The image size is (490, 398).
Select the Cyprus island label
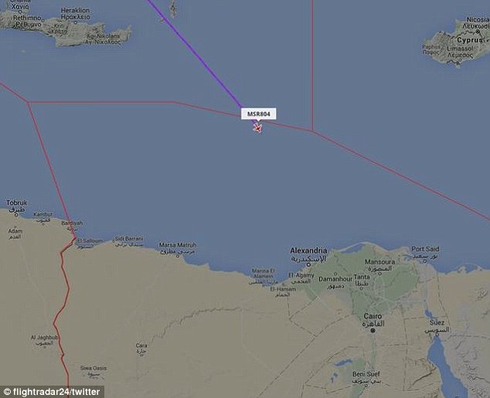coord(470,40)
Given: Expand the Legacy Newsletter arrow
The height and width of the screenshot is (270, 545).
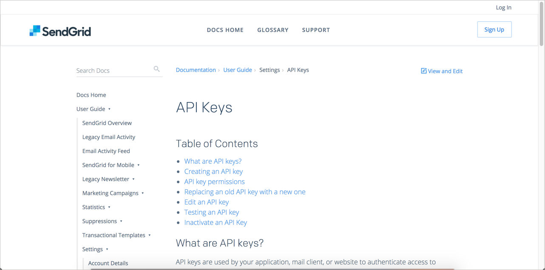Looking at the screenshot, I should 133,179.
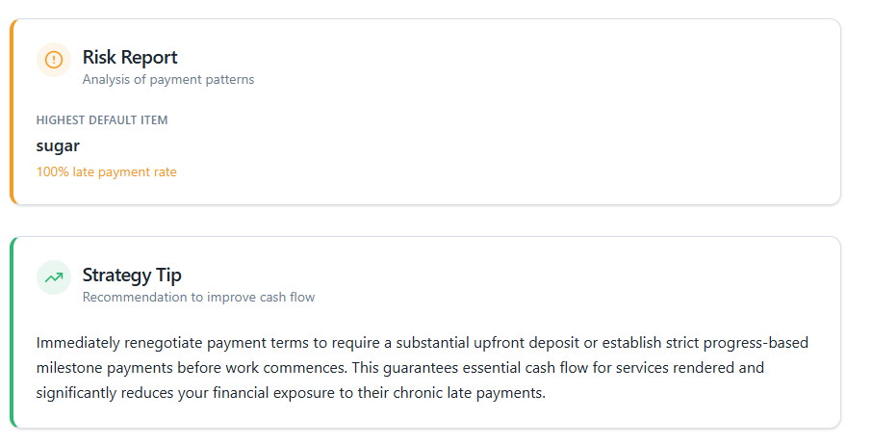872x446 pixels.
Task: Select the Risk Report heading
Action: click(x=130, y=58)
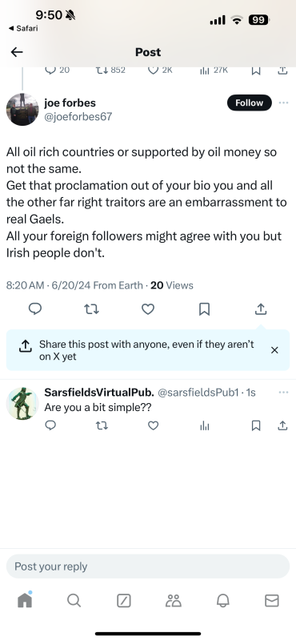Like the SarsfieldsVirtualPub reply

pyautogui.click(x=153, y=426)
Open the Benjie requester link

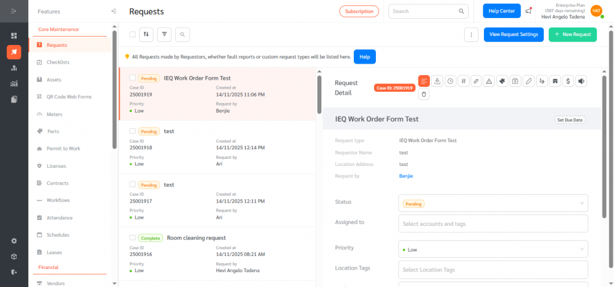[x=406, y=176]
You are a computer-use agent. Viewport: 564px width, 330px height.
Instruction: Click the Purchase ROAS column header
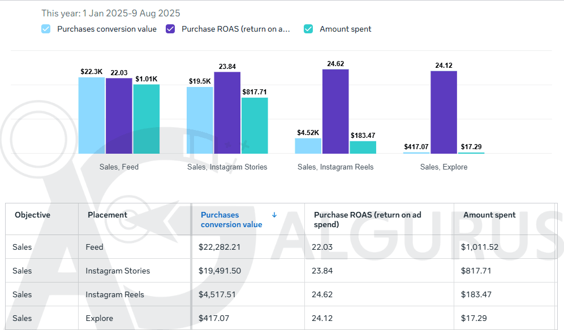pyautogui.click(x=367, y=219)
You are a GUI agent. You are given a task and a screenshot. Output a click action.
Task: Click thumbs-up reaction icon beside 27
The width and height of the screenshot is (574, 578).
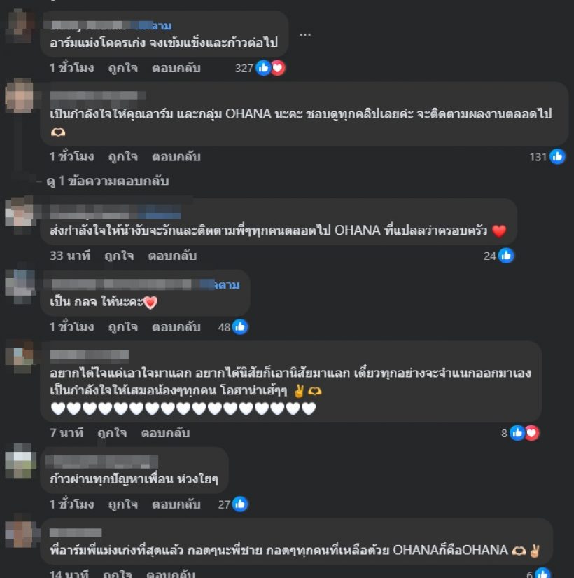(240, 504)
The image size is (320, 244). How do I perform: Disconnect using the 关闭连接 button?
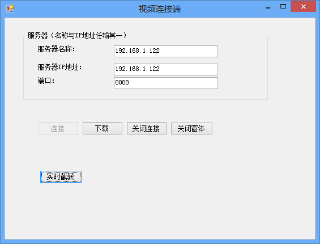pos(147,128)

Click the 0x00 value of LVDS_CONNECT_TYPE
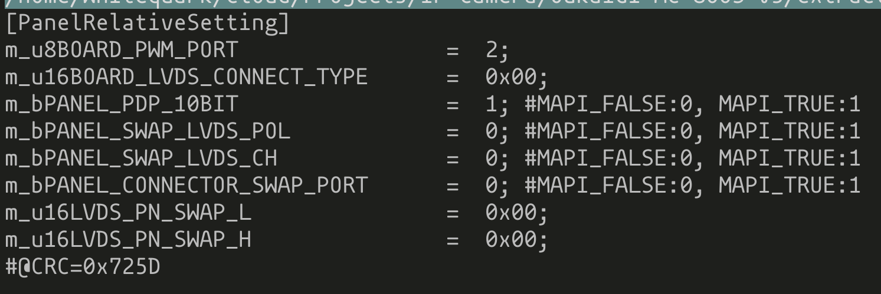pyautogui.click(x=511, y=77)
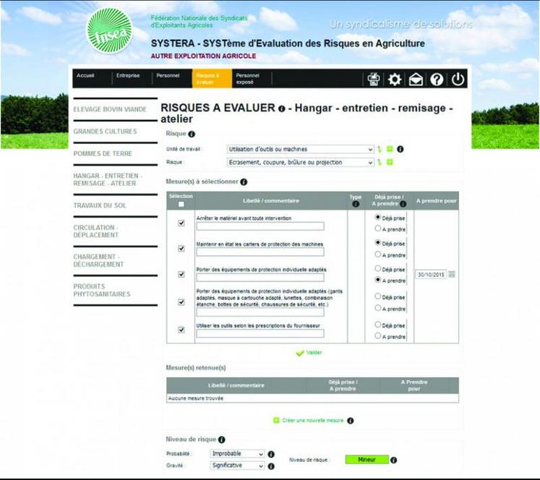
Task: Select 'A prendre' for 'Utiliser les outils' measure
Action: pyautogui.click(x=378, y=336)
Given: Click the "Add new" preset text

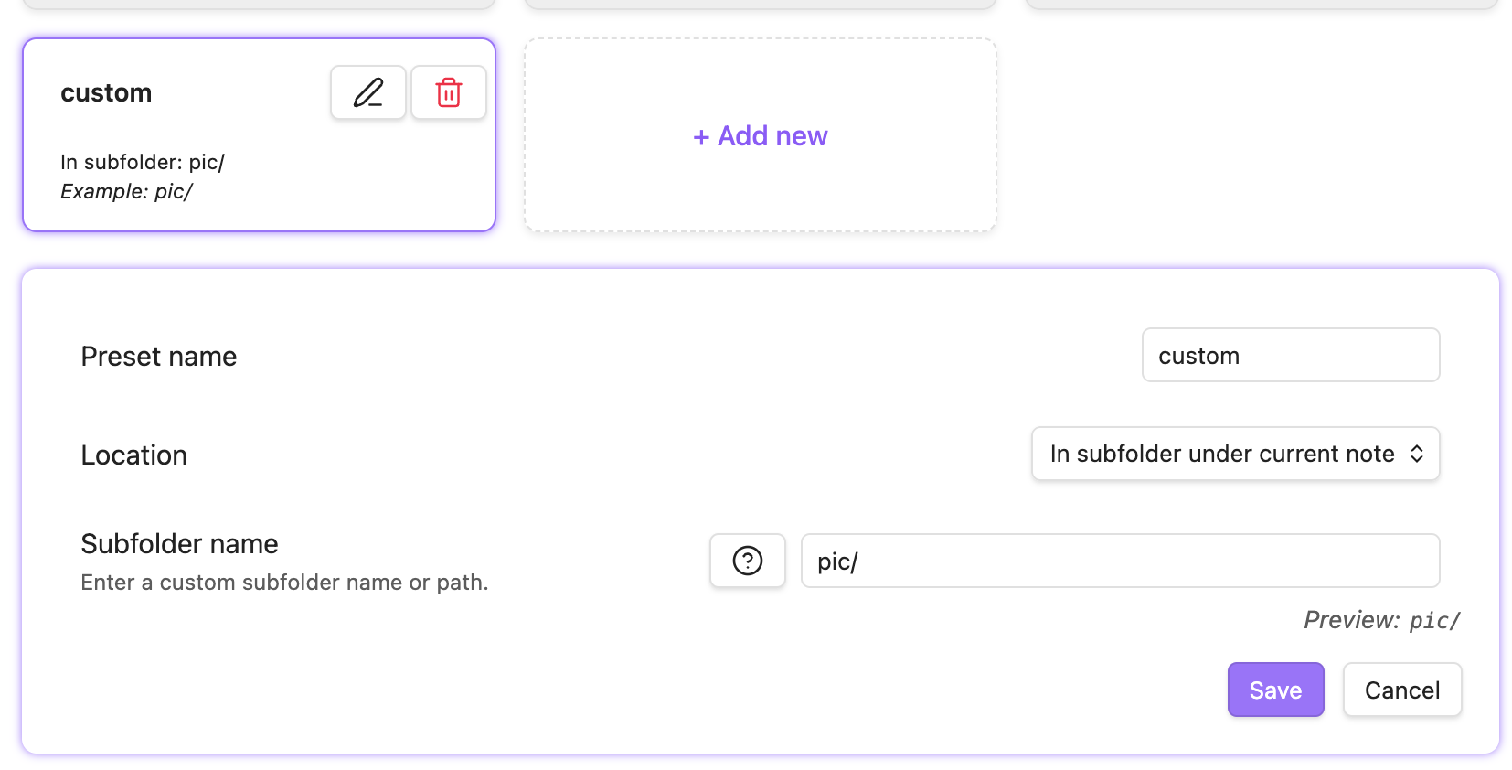Looking at the screenshot, I should tap(772, 136).
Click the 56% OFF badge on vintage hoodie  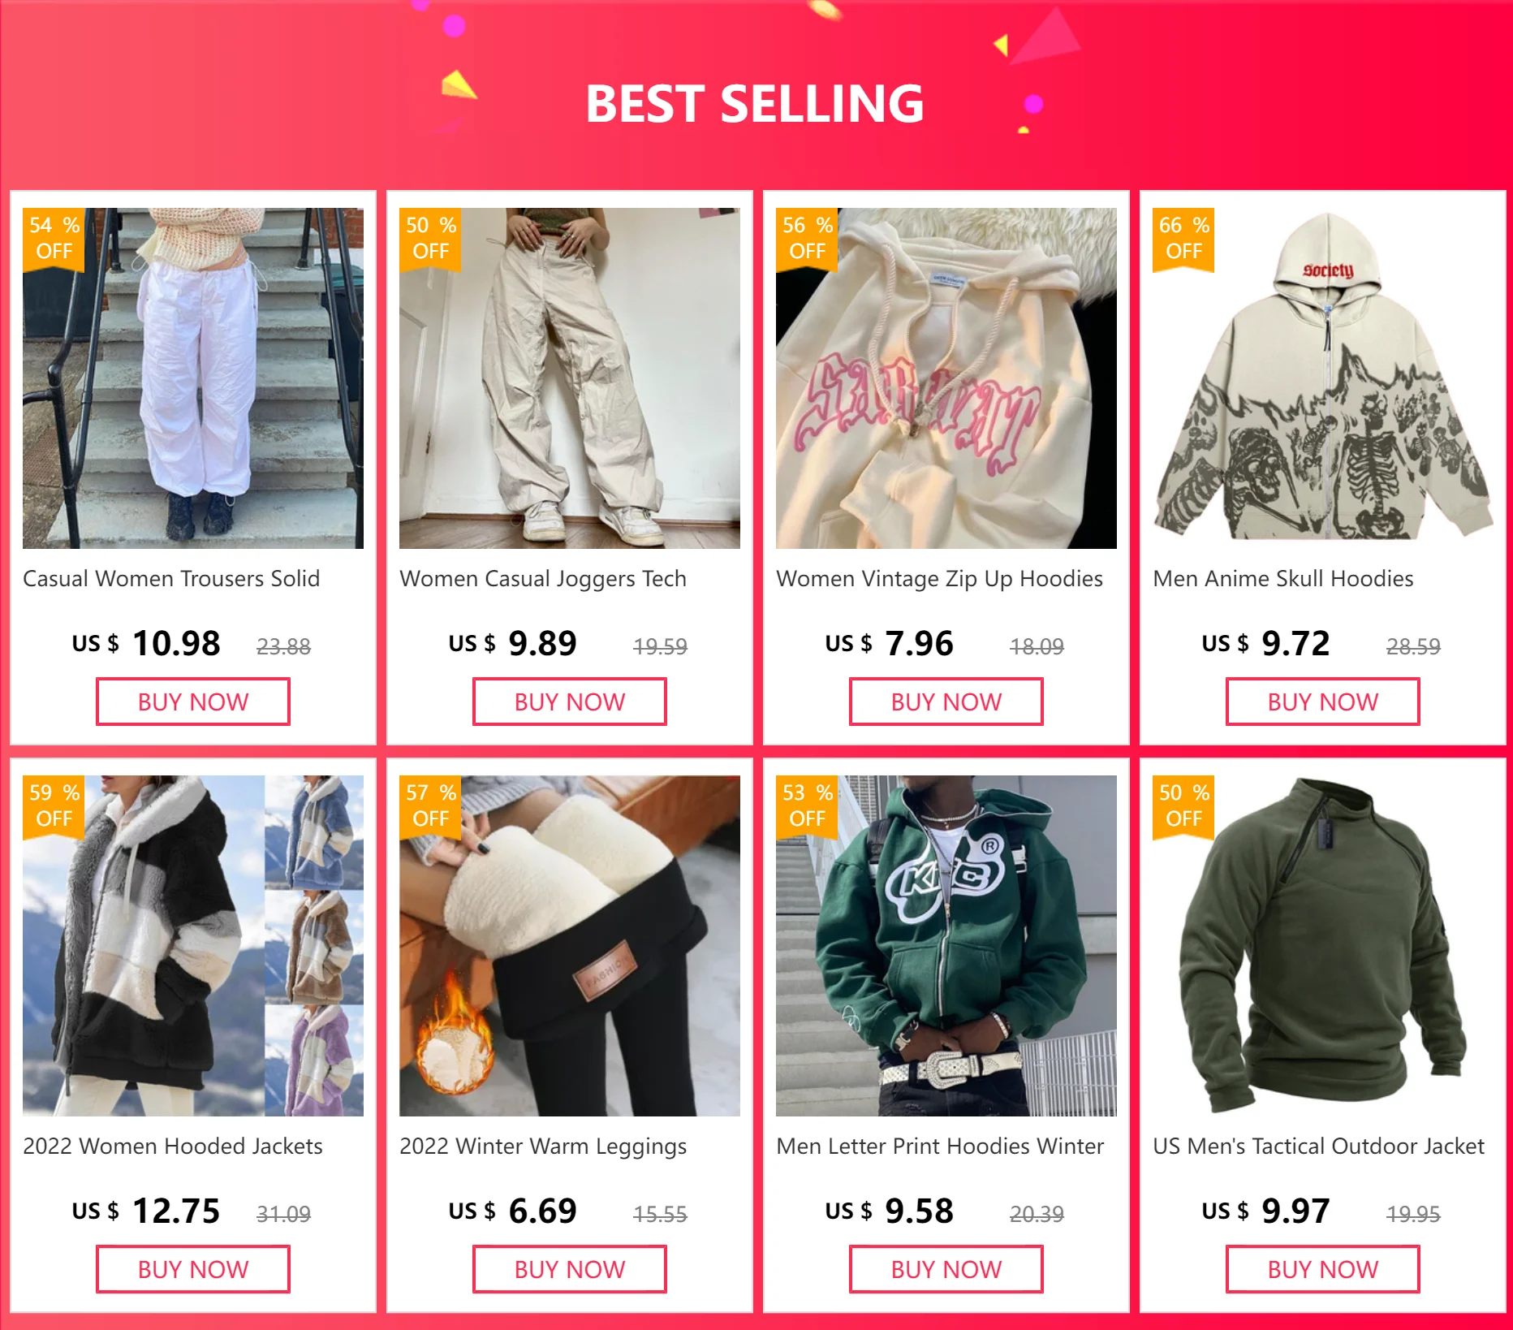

--

Leave out the pictures, then give all the records again exactly.

# [RESULT]
The image size is (490, 398).
Select the Cyprus island label
coord(470,40)
Given: Expand the Legacy Newsletter arrow
The height and width of the screenshot is (270, 545).
Looking at the screenshot, I should 133,179.
872x446 pixels.
Task: Select the Risk Report heading
Action: click(x=130, y=58)
Like the SarsfieldsVirtualPub reply

pyautogui.click(x=153, y=426)
Open the Benjie requester link

[x=406, y=176]
You are a computer-use agent. Viewport: 564px width, 330px height.
Instruction: Click the Purchase ROAS column header
pyautogui.click(x=367, y=219)
You are a GUI agent. You are given a task and a screenshot. Output a click action.
Task: Click thumbs-up reaction icon beside 27
The width and height of the screenshot is (574, 578).
(240, 504)
The image size is (320, 244). How do I perform: Disconnect using the 关闭连接 button?
pos(147,128)

Click the 0x00 value of LVDS_CONNECT_TYPE
pyautogui.click(x=511, y=77)
Task: Select 'A prendre' for 'Utiliser les outils' measure
Action: pyautogui.click(x=378, y=336)
Given: Click the "Add new" preset text

Looking at the screenshot, I should tap(772, 136).
Click the 56% OFF badge on vintage hoodie  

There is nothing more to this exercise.